(WORK TO COMPLETE): All entries must come back exactly as given, with no pictures in the copy.

(Dataset entries):
====================
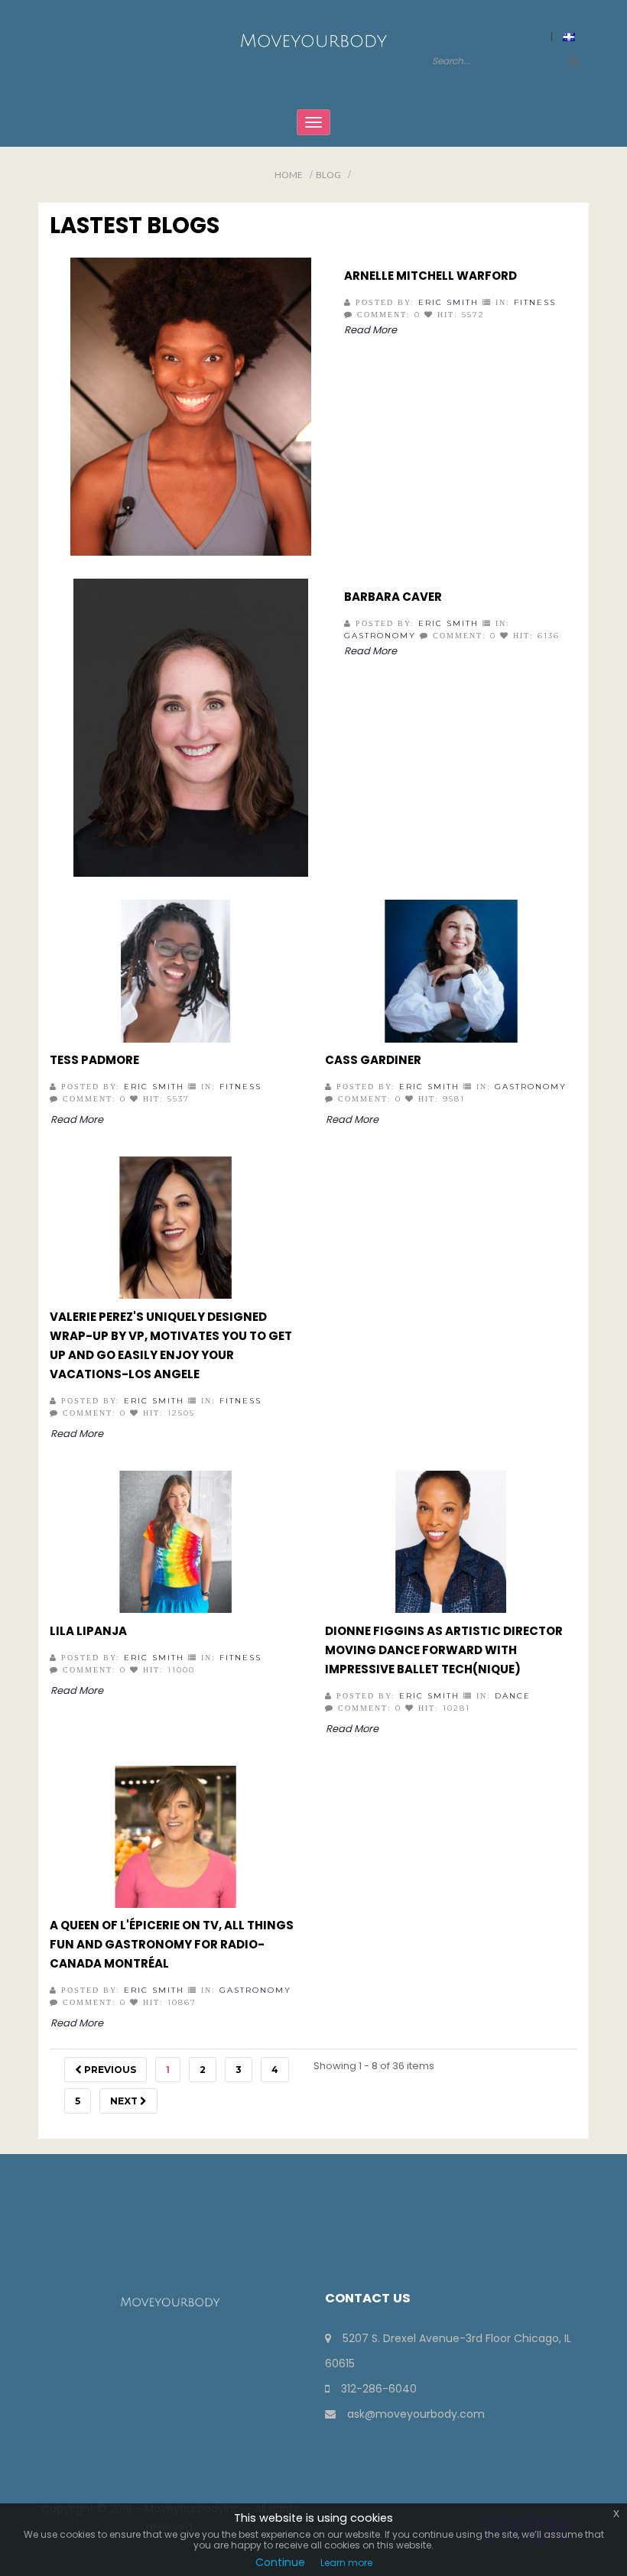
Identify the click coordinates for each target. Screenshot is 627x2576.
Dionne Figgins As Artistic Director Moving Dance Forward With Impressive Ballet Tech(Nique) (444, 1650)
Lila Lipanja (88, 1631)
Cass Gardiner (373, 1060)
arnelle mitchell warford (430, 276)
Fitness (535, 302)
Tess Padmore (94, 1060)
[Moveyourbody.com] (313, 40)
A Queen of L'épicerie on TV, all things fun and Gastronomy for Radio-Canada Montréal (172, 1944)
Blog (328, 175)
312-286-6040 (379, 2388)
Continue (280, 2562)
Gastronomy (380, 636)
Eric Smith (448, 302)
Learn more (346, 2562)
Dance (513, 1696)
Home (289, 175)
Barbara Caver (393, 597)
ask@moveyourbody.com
====================
(RESULT OF THE TASK):
Identify the click coordinates for each target. Screenshot is 627x2576.
Dionne Figgins As Artistic Director Moving Dance Forward With Impressive Ballet Tech(Nique) (444, 1650)
Lila Lipanja (88, 1631)
Cass Gardiner (373, 1060)
arnelle mitchell warford (430, 276)
Fitness (535, 302)
Tess Padmore (94, 1060)
[Moveyourbody.com] (313, 40)
A Queen of L'épicerie on TV, all things fun and Gastronomy for Radio-Canada Montréal (172, 1944)
Blog (328, 175)
312-286-6040 (379, 2388)
Continue (280, 2562)
Gastronomy (380, 636)
Eric Smith (448, 302)
Learn more (346, 2562)
Dance (513, 1696)
Home (289, 175)
Barbara Caver (393, 597)
ask@moveyourbody.com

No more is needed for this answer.